A briefing document prepared for the Royal Society
and Association of British Science Writers
by Wendy Barnaby
March 1995
Is there a crisis in AIDS research? Professor Robin Weiss, Director of Research at the Institute for Cancer Research in London, opened the meeting by saying there was a feeling around in the media that AIDS research is not getting anywhere. In fact, in comparison, say, with work on cancer, multiple sclerosis or rheumatoid arthritis, AIDS researchers are making very good progress in understanding the syndrome. The problem is that HIV is spreading even faster, and the research being done is not yet stopping people contracting HIV or preventing those infected from going on to develop AIDS.
There is no crisis in AIDS research, but there is a world crisis about AIDS. Data from the Centre for Infectious Disease in Atlanta show that over the decade 1982-92, death from AIDS in adult males between the ages of 22 and 44 in the USA have risen from 0 to 50 per 100 000 population. It is now the leading cause of death for young men. The slope for women is just as steep but began to rise six years later. As far as the developing world goes, the World Health Organization estimates - with wide confidence limits - that by the turn of the century, there'll be more new cases of HIV infection in India than in all of Africa.

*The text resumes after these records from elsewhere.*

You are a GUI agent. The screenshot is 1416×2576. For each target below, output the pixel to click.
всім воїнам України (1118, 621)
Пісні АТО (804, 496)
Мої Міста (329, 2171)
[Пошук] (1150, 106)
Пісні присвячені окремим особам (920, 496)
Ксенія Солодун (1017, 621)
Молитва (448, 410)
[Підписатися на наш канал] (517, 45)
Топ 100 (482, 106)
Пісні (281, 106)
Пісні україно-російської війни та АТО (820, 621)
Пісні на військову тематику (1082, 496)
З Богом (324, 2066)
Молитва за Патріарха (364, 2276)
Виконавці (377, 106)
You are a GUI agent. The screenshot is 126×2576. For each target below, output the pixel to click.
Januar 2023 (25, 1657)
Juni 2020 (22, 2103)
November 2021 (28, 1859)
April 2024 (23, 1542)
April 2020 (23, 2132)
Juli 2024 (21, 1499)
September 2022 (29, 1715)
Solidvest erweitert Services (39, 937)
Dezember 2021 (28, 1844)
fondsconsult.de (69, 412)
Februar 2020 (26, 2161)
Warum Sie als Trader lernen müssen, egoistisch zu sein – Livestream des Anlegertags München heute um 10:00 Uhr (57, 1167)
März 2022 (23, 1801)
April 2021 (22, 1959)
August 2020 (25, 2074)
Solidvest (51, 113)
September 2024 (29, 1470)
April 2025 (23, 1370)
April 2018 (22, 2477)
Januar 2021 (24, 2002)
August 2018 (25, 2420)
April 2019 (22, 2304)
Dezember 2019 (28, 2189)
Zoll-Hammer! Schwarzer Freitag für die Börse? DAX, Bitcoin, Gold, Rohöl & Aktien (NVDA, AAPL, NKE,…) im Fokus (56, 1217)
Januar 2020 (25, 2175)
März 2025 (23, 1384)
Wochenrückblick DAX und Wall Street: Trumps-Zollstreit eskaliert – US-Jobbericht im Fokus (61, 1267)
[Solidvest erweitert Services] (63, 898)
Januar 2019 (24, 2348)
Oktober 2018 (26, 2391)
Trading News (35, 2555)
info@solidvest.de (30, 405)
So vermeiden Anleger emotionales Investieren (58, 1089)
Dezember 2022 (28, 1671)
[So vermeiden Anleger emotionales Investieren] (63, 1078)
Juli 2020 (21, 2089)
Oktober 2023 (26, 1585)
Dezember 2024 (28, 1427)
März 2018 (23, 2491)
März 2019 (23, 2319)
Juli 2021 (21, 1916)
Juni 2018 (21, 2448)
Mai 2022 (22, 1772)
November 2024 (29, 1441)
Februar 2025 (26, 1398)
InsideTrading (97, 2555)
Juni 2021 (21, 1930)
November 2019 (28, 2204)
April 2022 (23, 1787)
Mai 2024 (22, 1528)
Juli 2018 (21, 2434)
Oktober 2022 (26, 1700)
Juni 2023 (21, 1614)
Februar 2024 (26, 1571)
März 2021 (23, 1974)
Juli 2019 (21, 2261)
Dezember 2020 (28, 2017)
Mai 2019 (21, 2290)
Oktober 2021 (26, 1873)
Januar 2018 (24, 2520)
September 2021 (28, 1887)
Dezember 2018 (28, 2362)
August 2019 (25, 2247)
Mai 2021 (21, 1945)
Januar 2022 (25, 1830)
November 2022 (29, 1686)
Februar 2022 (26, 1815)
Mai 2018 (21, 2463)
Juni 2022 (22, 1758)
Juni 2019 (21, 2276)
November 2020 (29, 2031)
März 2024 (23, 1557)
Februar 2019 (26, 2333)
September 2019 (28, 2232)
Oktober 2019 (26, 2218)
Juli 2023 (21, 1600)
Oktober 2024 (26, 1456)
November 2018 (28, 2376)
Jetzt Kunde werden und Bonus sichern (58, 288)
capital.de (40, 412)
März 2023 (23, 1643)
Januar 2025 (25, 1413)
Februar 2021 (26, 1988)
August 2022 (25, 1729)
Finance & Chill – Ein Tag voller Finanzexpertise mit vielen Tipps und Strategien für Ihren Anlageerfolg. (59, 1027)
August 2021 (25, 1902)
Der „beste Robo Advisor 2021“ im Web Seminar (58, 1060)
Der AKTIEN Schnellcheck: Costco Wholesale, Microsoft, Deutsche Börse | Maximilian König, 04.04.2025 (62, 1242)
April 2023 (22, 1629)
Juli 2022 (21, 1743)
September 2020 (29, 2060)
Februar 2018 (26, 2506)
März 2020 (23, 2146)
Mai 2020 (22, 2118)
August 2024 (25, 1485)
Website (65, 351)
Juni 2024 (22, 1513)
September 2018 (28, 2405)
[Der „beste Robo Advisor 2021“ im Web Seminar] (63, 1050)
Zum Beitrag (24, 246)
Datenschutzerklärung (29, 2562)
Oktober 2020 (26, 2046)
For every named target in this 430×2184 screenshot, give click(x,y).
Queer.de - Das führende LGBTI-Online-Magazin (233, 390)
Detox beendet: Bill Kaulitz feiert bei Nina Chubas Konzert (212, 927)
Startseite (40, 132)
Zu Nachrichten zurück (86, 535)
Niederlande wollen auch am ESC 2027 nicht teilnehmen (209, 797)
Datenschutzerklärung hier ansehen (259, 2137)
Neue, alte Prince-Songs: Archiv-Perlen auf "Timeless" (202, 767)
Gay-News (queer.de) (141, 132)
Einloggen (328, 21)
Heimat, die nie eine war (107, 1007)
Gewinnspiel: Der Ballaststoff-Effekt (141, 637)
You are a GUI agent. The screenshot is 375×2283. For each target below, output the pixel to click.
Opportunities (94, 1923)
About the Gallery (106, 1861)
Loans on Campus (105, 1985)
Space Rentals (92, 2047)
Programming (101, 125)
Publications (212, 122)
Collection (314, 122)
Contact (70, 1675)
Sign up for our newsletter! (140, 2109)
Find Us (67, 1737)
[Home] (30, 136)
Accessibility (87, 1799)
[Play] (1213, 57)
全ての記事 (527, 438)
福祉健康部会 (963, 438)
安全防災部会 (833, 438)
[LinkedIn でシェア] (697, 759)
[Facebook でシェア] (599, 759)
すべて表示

Historically, there has been fast progress in AIDS research. In May 1981, a few gay men presented to their physicians with Kaposi's Sarcoma or Pneumocystis pneumonia - two symptoms which are extremely rare in immuno-competent young men. By the end of 1981, this new immune deficiency disease was recognized as being infectiously transmissible. By May 1983, HIV was isolated as one of several candidate agents responsible for AIDS, and in May 1984 it was recognised as the cause. Within three months there were reliable and sensitive research assays for antibodies to the virus in blood. This gave the possibility of providing mass screening tests. Professor Weiss said he had not known of any other medical diagnostic that translated from a research tool to covering the whole of the developed world's blood donations as a diagnostic test within 12 months. In 1985, the first drug - AZT - was taken off the shelf. This again was fast progress, even if AZT has proved disappointing as a single type of drug because the virus rapidly evolves resistance to it.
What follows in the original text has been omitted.